Your students could have invented… the Pythagorean theorem

Historically, the Pythagorean theorem has been taught as a memorized formula. It has become so emblematic that Gilbert and Sullivan lampooned it as an example of arcane but impractical knowledge. Fortunately, things are improving a bit. Students in modern mathematics classes are likely to at least be shown a proof of the theorem rather than expected to memorize it.

I want to do better. Here’s a narrative I have refined and used with some success for leading 7th or 8th grade students along the whole journey of discovery, discovering and understanding the key ideas behind the Pythagorean theorem. The goal is not just to know or use the formula, but to leave them feeling that they could have come up with it on their own.

You will likely recognize this as a well-known and familiar proof. What I want to focus on here, though, is not the argument as a proof of the formula after it’s been stated, but as a plausible path of discovery.

Step 1: Framing the problem

The first step to a good journey of discovery is to have an interesting and important question. This is the first place where I think we often get off on the wrong foot. I’ve seen students bewildered by the sudden concern for right triangles and especially their hypotenuses. These terms are abstractions, and abstraction should be justified before it is used.

Most students by this point, though, have internalized the notion of the coordinate plane, and points as x and y coordinates on the plane. A question that feels much more authentic and important to them is finding the distance between two points. So I start there. Here are two points on the coordinate plane. How far apart are they?

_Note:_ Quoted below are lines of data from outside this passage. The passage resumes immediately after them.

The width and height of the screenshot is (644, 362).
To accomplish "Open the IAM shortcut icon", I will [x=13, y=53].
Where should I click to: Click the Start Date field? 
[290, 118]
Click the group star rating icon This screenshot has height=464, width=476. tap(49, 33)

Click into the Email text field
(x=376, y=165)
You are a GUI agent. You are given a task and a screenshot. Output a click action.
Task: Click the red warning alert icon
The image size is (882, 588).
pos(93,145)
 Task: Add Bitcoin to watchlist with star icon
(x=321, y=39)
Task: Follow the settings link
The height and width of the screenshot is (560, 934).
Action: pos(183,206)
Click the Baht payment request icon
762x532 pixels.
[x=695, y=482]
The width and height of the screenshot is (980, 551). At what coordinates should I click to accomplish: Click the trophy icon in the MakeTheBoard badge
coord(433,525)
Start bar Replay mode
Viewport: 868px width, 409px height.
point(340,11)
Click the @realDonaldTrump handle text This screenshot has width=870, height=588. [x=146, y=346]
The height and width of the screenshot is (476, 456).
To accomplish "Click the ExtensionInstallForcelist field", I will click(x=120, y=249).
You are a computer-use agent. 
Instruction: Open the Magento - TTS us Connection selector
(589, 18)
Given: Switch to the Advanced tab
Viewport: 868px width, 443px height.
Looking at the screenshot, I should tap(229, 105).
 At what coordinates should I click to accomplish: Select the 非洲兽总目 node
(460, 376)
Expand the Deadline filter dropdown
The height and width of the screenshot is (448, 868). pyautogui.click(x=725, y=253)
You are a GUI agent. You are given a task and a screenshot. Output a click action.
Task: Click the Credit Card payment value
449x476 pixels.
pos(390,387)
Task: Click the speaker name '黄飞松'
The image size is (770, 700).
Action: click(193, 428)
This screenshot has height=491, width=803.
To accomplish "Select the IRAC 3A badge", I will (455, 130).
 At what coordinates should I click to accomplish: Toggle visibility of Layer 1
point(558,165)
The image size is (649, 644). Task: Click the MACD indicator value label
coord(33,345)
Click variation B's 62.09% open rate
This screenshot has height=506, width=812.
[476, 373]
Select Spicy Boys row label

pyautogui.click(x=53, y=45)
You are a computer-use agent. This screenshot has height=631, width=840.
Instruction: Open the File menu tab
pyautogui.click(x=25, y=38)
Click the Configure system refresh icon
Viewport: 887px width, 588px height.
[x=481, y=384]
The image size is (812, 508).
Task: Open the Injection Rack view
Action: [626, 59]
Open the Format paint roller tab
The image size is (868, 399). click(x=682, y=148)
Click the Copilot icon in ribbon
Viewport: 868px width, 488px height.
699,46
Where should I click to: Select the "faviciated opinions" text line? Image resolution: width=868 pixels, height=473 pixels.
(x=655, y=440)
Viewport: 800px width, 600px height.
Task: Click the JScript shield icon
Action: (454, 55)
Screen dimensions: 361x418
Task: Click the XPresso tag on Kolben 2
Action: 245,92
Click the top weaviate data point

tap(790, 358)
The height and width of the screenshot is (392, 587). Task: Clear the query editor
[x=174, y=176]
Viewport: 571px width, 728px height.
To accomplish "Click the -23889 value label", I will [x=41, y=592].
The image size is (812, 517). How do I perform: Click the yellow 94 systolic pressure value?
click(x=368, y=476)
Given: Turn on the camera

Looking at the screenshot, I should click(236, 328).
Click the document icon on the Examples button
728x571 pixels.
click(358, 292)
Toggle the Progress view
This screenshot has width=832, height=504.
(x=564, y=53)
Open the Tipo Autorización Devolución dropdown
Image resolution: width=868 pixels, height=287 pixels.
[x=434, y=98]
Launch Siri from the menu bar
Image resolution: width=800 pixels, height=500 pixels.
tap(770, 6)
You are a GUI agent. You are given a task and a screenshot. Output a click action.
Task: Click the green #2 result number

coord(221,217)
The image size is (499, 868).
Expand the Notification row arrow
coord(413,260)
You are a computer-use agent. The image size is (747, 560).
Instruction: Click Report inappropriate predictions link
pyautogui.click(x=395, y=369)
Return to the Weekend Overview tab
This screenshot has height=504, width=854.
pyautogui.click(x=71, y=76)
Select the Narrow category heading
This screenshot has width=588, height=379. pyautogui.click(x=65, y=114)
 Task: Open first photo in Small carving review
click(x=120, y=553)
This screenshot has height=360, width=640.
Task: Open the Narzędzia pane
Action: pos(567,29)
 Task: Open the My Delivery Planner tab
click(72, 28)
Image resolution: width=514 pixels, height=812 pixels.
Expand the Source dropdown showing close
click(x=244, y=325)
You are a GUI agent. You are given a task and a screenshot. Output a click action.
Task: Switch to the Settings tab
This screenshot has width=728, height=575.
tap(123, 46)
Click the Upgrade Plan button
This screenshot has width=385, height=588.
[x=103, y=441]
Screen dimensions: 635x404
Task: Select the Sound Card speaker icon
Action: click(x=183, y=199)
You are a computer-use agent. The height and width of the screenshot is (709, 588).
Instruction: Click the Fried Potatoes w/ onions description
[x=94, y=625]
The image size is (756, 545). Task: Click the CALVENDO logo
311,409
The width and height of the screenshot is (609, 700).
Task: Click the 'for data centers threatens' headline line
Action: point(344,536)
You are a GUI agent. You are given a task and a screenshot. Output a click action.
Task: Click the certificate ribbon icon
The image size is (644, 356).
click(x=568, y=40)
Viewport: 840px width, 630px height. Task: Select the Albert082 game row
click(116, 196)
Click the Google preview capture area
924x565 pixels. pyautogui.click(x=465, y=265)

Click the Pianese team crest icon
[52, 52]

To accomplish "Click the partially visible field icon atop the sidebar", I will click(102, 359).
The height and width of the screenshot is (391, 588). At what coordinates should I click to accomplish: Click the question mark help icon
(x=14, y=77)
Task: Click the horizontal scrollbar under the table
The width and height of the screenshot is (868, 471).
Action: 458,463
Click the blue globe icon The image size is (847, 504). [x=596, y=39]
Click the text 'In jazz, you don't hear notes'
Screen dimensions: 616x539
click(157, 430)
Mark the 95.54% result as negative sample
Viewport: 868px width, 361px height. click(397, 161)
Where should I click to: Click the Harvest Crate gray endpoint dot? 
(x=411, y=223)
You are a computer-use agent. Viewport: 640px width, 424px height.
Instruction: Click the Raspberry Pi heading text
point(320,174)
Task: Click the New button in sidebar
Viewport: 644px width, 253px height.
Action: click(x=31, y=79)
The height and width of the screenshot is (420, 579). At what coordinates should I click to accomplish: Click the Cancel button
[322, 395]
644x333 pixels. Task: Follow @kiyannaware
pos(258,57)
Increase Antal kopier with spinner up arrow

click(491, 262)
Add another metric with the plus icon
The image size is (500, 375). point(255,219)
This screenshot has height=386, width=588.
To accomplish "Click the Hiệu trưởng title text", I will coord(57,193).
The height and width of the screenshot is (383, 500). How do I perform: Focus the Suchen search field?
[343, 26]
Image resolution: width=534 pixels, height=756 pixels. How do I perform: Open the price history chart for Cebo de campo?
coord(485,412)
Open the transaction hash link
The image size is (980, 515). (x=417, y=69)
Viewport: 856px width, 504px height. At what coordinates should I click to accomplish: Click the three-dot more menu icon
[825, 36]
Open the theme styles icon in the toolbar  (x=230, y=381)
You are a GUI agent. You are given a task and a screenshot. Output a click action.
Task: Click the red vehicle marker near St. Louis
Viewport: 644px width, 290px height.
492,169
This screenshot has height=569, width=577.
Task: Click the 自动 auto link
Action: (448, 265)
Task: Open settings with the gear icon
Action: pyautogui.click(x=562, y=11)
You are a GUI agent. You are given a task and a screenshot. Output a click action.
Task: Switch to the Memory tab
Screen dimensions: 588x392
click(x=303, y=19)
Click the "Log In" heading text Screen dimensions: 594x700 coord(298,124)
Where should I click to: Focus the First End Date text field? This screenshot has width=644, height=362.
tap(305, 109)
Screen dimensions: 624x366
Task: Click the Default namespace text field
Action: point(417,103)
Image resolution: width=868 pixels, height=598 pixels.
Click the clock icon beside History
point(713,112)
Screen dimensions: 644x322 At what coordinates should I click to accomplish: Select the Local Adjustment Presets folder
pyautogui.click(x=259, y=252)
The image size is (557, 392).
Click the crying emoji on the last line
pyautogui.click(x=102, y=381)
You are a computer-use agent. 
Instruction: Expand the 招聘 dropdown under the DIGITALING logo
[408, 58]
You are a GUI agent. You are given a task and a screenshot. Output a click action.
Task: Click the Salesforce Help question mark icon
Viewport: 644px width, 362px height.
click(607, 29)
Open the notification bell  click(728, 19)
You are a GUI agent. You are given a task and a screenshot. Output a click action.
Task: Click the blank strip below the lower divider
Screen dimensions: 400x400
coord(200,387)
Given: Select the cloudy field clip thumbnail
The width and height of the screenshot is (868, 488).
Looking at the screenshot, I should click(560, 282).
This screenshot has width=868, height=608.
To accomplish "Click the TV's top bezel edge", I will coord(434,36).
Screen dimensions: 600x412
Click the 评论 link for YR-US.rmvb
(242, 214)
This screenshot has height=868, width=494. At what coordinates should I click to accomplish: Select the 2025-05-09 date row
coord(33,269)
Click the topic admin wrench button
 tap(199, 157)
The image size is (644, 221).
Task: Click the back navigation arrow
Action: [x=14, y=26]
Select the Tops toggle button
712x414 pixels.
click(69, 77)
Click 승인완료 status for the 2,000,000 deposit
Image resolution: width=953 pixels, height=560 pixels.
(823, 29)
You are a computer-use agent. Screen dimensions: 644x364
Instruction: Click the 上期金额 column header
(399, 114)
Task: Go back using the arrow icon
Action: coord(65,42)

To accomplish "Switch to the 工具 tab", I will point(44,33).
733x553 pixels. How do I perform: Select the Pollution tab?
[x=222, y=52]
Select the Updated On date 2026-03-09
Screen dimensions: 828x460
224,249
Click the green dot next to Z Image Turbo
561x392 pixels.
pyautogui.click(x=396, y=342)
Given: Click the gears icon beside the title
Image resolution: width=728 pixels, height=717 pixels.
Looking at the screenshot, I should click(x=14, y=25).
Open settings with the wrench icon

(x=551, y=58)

Left to their own devices, students will often attempt to measure the line, either precisely or by just eyeballing it. That’s fine, but they should be aware that their answer is an estimate, not an exact solution. Even careful measurement with a ruler can only promise that the result is close. If asked to reason about an exact answer, most students will eventually compute the distance separately in the x and y dimensions. They will often see that the two-dimensional distance is greater than the distance in either single dimension, but less than their sum because the diagonal is a shortcut. These are great things to notice, but students will then get stuck.

Step 2: Introduce area as an intermediate step

Since the question is happening in two dimensions, it turns out to be useful to think about areas instead of distance. This is the single greatest insight in this whole exercise! All the rest is pretty straight-forward reasoning, but the recasting of a question about distance into a question about area is the revolutionary concept here. So it’s worth taking slowly.

This is a good time to quickly review the relationship between the area of a square and the length of its side.

Students will already know this, of course, so it’s not necessary to spend too much time here, but you want students to think about squaring and square roots as inverse conversions between side-length and area of a square, so that if they know one, they can easily compute the other.

With this in mind, your next task is to draw a square with side length equal to the distance between those points. With enough foresight to leave room, you can do this on the same coordinate plane you started with.

If you have the time, you might pause to ask students for ways to determine the area of this square. As soon as they aren’t making progress, you can lift the veil by drawing a larger square…

Step 3: Add more structure

Here’s the picture that will get many of your students squirming to answer the question:

For most students, the strategy will now be in reach. They will calculate the area of the larger square — in this case, 17², or 289 — and then subtract the areas of the four colored triangles — in this case, 30 each, for a total of 120. The difference — in this case, 169 — is the area of the white square in the center. They should then be able to perform a square root to get the original distance that they wanted — in this case, 13.

This doesn’t look much like the Pythagorean theorem. That’s okay! This is an answer that your students really understand, and you can work out the next steps once their understanding is reinforced. At this point, I would ask them to work through an example together with me, and then on their own or with a partner. While most students can follow the reasoning and do the area calculation once the diagram is drawn, drawing the diagram itself for a pair of (x, y) coordinates takes them a few attempts.

Step 4: Simplify

To work toward the more conventional Pythagorean theorem, one can start with the diagram above, and shift the triangles around.

With luck (or shrewd planning), your students will have seen this picture before. It is just the visual approach to squaring a sum: (a + b)² = a² + 2ab + b². Since they only want the white portion, they can calculate it as a² + b². Now you’re done.

I love how the simplification can be done in two ways here, with algebraic expressions or by sliding around triangles in the diagram. The original strategy of computing the larger area and then subtracting off the triangles was computing (a + b)² - 2ab. Sliding the triangles corresponded to applying the distributive property, so that the 2ab terms cancel, leaving a² and b² intact.

I have seen some students who, after going through this progression, still prefer to solve distance questions for a while by drawing the first picture and calculating the answer by squaring the sum and then subtracting off the triangles. That’s okay with me for a while, because it makes sense to them. Eventually, of course, I hope they will become comfortable with the conventional form, so that it will be familiar to them for more advanced mathematics.